High School, elementary students team up for agriculture
With the assistance of Willmar FFA, students at Kennedy and Roosevelt elementary schools discovered Thursday exactly where cheeseburgers come from. The Willmar Senior High School agriculture students spent "Ag Day" at Roosevelt Elementary showing animals and talking about the elements of farming to 30 classes of kindergarten and first-grade students -- a day that has been hosted by the class for 25 years.
Dave Damhof, agriculture instructor at Willmar Senior High School and FFA adviser, said the day is great for both the high school students and elementary students.
"It's a fun activity for the students who get to share their experiences," Damhof said. "Plus it helps them develop leadership skills through their presentations they give to the children."
The 30 FFA students set up 10 different stations for the elementary students from the two schools to get hands-on experience.
The high school students had 4-week-old lambs, a 7-year-old mini-horse, ducks, geese, a cow and its calf, a plant station, recreational vehicle safety and a tractor to show the younger students.
Ashley Thorpe, a senior and FFA president, said Ag Day is always a great opportunity for the young students to ask questions like, "where cheeseburgers come from?" She said the elementary students always seem excited when they get to see animals they don't usually see.
"I just enjoy seeing them and their faces when they learn something new," Thorpe said. "It surprises me what they learn that they didn't know before, which is something you know just by growing up on a farm."
At his first Ag Day, freshman Tom Freed said the day is set up perfectly to start younger kids thinking about agriculture.
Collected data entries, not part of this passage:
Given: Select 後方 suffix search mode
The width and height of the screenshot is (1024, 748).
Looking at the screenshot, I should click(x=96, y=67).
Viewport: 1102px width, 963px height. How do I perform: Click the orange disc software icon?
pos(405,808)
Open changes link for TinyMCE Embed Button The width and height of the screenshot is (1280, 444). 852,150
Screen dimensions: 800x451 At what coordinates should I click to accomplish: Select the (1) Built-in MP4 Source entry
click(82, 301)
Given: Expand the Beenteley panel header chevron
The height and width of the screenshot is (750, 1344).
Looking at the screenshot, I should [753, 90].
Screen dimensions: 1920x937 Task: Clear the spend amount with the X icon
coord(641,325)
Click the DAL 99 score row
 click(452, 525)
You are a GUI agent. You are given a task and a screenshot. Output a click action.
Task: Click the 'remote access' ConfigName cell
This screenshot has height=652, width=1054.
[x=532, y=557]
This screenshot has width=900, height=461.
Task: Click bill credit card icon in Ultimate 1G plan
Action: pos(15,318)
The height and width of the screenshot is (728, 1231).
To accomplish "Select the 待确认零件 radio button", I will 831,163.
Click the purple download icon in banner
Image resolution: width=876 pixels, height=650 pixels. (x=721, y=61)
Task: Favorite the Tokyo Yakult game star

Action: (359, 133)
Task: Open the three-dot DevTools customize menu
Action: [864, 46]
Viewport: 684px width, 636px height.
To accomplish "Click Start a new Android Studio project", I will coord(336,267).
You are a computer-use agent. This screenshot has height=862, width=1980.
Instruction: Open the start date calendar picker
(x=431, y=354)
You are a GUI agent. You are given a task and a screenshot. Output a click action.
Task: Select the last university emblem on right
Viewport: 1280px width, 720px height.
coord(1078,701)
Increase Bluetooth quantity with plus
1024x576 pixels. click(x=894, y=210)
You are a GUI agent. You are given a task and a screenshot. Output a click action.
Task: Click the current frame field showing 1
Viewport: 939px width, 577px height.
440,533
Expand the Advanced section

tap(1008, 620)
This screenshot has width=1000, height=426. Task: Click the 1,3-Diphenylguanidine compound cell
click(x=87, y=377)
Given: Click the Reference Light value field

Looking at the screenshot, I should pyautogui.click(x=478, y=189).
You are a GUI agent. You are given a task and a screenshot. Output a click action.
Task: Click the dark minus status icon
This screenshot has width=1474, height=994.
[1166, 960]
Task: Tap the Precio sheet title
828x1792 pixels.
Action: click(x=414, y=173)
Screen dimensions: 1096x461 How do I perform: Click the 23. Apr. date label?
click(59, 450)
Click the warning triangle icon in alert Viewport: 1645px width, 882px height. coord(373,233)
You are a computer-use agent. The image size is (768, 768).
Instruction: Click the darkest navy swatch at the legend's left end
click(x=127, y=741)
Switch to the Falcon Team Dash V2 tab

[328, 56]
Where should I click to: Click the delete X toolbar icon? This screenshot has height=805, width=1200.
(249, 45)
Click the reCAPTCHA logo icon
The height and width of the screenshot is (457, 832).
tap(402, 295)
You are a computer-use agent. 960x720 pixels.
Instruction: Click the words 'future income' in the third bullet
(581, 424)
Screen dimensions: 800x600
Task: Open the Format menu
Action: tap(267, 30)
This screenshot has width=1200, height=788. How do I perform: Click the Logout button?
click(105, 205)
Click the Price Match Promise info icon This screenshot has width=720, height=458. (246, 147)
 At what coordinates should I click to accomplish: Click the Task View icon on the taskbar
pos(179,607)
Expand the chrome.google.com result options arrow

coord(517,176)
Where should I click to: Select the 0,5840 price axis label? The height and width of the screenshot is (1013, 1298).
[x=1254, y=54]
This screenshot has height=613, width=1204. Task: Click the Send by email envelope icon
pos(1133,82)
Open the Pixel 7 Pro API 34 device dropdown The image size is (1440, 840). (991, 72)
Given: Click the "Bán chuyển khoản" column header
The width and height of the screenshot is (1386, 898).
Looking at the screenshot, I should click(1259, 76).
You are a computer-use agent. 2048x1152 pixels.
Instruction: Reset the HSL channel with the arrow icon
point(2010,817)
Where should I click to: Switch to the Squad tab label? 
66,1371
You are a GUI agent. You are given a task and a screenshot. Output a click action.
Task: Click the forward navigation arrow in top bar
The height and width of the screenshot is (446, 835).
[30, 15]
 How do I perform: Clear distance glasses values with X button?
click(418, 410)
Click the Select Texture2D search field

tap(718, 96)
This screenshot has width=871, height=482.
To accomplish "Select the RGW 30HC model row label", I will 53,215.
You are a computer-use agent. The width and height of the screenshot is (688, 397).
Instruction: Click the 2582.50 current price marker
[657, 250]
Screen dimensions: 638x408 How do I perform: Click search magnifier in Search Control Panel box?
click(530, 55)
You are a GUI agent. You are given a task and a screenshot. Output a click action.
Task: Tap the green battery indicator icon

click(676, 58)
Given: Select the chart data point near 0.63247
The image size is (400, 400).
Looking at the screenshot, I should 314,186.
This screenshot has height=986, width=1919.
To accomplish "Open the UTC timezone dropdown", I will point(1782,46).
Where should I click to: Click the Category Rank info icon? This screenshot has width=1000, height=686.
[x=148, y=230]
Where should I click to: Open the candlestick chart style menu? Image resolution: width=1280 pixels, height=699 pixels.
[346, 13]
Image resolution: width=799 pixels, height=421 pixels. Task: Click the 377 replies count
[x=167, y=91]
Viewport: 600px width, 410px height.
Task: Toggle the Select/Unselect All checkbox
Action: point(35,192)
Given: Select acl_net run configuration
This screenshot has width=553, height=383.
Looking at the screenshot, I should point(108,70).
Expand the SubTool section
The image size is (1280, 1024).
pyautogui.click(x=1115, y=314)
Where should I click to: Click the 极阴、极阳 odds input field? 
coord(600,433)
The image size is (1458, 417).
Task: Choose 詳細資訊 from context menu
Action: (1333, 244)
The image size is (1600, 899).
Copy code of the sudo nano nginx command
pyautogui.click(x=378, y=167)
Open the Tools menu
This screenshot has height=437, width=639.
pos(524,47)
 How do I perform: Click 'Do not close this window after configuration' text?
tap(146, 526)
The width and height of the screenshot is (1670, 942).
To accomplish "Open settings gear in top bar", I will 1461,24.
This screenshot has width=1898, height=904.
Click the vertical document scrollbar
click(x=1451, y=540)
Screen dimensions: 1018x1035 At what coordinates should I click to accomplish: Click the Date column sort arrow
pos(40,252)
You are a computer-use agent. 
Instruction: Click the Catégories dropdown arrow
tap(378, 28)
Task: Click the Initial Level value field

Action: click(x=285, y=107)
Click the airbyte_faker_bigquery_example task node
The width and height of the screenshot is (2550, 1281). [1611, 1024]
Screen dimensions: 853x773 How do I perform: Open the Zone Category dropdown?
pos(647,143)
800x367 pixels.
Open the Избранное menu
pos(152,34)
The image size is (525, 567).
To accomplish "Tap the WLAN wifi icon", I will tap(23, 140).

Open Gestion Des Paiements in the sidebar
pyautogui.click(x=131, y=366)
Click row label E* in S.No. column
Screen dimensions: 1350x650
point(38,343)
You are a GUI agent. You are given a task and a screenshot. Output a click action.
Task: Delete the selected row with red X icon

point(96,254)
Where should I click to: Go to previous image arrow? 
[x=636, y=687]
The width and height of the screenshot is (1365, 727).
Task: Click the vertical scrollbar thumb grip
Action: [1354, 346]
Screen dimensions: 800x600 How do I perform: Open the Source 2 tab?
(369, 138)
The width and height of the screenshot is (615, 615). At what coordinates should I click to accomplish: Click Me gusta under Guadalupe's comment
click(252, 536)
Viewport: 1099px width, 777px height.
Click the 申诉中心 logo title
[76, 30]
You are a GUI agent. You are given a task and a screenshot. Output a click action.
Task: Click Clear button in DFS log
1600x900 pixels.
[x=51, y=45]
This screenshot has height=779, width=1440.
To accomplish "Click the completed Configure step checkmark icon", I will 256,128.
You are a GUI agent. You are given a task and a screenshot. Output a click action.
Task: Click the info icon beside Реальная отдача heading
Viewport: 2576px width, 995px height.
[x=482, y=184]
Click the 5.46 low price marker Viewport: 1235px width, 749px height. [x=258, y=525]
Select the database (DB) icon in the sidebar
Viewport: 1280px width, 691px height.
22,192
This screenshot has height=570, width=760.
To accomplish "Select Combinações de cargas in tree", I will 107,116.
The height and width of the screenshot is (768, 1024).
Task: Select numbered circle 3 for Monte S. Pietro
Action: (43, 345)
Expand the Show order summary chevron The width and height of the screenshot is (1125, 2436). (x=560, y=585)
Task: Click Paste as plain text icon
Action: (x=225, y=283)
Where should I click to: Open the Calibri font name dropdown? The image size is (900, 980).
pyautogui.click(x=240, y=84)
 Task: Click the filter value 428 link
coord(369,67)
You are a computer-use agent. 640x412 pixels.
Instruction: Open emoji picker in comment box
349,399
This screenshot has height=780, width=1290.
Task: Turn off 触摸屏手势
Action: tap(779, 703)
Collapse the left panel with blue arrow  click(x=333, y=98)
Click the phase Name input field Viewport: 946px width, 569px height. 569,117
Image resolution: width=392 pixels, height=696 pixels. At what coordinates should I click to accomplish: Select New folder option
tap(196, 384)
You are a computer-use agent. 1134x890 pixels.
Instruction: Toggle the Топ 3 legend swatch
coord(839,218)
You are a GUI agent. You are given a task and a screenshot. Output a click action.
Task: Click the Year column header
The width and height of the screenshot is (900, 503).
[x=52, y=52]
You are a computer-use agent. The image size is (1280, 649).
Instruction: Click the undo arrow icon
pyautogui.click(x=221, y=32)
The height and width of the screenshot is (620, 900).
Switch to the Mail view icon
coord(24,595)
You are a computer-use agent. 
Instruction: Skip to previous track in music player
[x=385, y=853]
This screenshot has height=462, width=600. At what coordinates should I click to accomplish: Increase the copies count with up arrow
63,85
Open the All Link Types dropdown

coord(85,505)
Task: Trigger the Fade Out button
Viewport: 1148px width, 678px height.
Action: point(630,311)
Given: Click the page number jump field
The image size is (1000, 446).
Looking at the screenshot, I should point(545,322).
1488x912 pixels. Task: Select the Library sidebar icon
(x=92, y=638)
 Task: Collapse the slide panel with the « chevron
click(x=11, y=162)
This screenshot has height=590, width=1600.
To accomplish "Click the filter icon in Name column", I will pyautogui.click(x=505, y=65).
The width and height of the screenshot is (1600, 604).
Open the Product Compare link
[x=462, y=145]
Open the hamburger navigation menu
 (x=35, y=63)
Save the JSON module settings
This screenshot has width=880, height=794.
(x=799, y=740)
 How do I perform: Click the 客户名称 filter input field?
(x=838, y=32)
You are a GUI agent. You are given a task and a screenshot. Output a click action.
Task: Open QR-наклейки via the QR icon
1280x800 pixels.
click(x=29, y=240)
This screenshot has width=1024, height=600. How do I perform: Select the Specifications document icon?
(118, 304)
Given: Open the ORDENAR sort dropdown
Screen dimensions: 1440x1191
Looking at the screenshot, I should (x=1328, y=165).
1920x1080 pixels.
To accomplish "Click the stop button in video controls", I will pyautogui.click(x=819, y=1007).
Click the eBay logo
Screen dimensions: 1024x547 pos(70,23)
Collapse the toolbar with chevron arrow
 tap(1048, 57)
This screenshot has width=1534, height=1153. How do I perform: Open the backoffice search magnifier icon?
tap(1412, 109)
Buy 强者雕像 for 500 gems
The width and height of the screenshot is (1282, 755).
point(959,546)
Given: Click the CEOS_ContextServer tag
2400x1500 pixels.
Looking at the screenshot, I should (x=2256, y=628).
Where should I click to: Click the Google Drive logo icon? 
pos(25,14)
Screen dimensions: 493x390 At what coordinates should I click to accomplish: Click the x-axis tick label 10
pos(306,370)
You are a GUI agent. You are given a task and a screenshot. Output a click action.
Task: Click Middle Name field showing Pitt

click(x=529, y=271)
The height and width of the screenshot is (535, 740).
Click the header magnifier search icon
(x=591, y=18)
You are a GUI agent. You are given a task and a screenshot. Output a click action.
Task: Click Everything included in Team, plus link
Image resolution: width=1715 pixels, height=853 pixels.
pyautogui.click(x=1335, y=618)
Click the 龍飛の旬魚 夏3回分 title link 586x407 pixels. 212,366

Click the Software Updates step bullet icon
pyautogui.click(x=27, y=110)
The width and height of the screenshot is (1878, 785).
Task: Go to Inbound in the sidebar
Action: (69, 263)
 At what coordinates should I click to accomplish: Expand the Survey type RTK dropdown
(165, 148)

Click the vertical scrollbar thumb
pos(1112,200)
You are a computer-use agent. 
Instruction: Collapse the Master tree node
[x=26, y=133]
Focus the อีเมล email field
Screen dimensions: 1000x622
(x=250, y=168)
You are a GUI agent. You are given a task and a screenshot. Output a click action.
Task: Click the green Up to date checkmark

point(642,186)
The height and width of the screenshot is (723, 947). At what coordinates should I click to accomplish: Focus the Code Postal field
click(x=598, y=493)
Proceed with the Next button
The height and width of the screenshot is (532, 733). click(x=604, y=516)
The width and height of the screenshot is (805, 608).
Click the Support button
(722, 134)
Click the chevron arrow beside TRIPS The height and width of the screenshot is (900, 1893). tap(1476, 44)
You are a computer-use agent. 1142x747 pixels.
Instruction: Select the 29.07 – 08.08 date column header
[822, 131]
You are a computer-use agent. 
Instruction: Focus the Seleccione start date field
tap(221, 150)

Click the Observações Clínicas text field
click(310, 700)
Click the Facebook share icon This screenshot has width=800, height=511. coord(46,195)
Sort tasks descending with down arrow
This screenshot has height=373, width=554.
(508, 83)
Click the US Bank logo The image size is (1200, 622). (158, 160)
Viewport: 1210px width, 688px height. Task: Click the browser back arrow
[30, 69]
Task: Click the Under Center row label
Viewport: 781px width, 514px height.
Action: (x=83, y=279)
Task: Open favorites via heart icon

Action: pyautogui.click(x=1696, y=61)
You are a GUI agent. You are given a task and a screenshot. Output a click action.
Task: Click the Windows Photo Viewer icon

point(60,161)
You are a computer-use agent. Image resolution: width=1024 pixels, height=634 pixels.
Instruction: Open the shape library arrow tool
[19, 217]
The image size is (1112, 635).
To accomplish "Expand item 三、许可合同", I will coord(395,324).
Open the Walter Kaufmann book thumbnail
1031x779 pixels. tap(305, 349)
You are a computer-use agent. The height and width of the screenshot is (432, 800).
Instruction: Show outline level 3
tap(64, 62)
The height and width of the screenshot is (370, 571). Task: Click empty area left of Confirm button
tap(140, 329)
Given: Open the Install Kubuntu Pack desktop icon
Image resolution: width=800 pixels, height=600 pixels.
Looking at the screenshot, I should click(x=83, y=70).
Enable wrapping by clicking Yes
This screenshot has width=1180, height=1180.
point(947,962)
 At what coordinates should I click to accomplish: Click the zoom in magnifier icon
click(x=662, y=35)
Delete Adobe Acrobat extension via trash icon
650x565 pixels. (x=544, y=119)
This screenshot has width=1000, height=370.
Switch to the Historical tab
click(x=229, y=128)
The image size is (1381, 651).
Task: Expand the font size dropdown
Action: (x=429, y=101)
"It's a good experience for younger kids to know about FFA," Freed said. "There are a lot of organizations out there, but if you're really interested in the program you can go right into FFA."
The day fell perfectly in line with the classroom schedule of Pam Roehl, a kindergarten teacher at Kennedy Elementary. Roehl said she usually finishes a farm unit in the spring.
"I think it's great they volunteer and helped and share what they know about with the smaller students," Roehl said.
For as much fun the students have, both young and older, Damhof said organizing the day was difficult as all the animals came from various FFA members' farms and homes.
Damhof, who is retiring at the end of this school year, said the day went very well compared to last year's which had the high school class rained out in the afternoon.
"It's a great day and hands-on event to see the animals," Damhof said. "It's a day for them to learn a little more about the animals and see what agriculture is all about."